### Source
↓↓↓

Russia’s Islam: Balancing Securitization and Integration Russie.Nei.Visions, No. 125, Ifri, December 2021
Russia’s Islam has been much more than the two Chechen wars, and regular terrorist actions that have shaken the Russian territory. Islam constitutes an integral part of Russia’s history and culture, and the Putin regime regularly celebrates Islam’s contribution to the country and its great power reassertion.
Labor migrations from the North Caucasus as well as from Central Asia to Russia’s main metropoles, a dynamic Islamic Runet debating about Islam in Russian, and the—apparent only—paradoxical marriage of convenience between the Russian Orthodox Church and the Muftiates contribute to this alignment of interests between the Russian regime and its Muslim constituencies, far away from the simplistic, black and white vision promoted by Western media of a Russia intrinsically opposed to Islam.
This paper discusses this fragile balance between securitizing Islam(ism) as a threat to the country’s stability and multinational harmony and recognizing Muslim citizens as a central support for the Kremlin, both in terms of electoral provision, authoritarian practices, and promotion of conservative values.

↑↑↑

### Exercise requirements
1. List every factor that the summary on Russia's Islam says contributes to the alignment of interests between the Russian regime and its Muslim constituencies.
2. Continue the summary on Russia's Islam from its final sentence.

### Provided data
↓↓↓

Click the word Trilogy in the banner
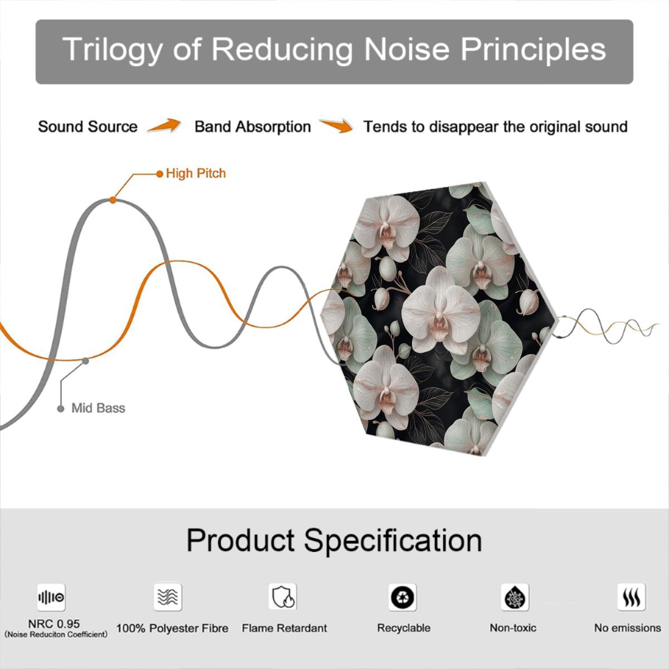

↑↑↑

### Results for each task
1.
- Labor migrations from the North Caucasus and Central Asia to Russia's main metropoles
- A dynamic Islamic Runet debating about Islam in Russian
- The marriage of convenience between the Russian Orthodox Church and the Muftiates

2.
Marlène Laruelle is a Research Professor at George Washington University (Washington DC), Director of the Institute for European, Russian and Eurasian Studies (IERES), Director of the Illiberalism Studies Program, and Co-Director of PONARS-Eurasia. Since January 2019, she has been an Associate Research Fellow at Ifri’s Russia/NIS Center. She works on the rise of the populist and illiberal movements, on the renewal of the conservative thought as well as on the ideological transformations and questions of national identity in the post-Soviet area, especially in Russia.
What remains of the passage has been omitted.